▸ **Problem details**:
Which lines run from the one with "Task: Click the" through the end of the data? Retype them exactly, without pictures.
[Provided records]
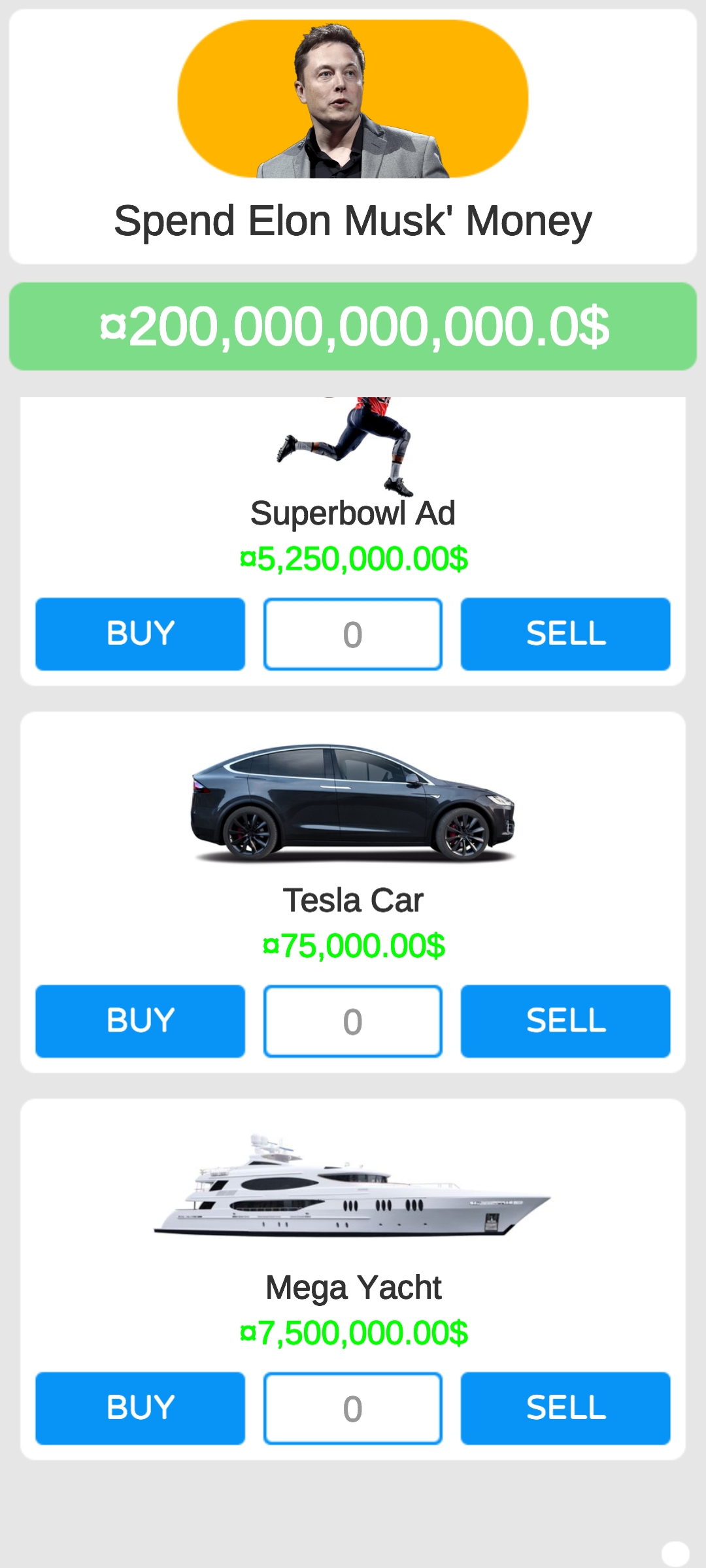Click the Tesla Car image
Screen dimensions: 706x1568
[353, 802]
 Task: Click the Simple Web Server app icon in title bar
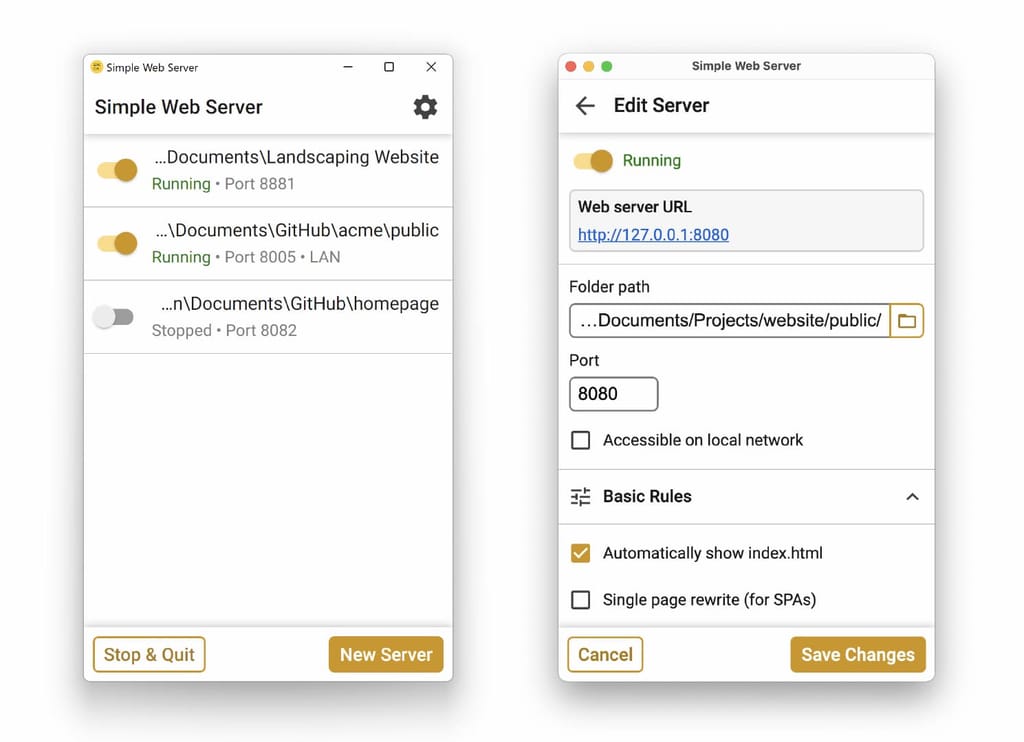coord(97,67)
[/Provided records]
▸ **Written solution**:
 Task: Click the Simple Web Server app icon in title bar
coord(97,67)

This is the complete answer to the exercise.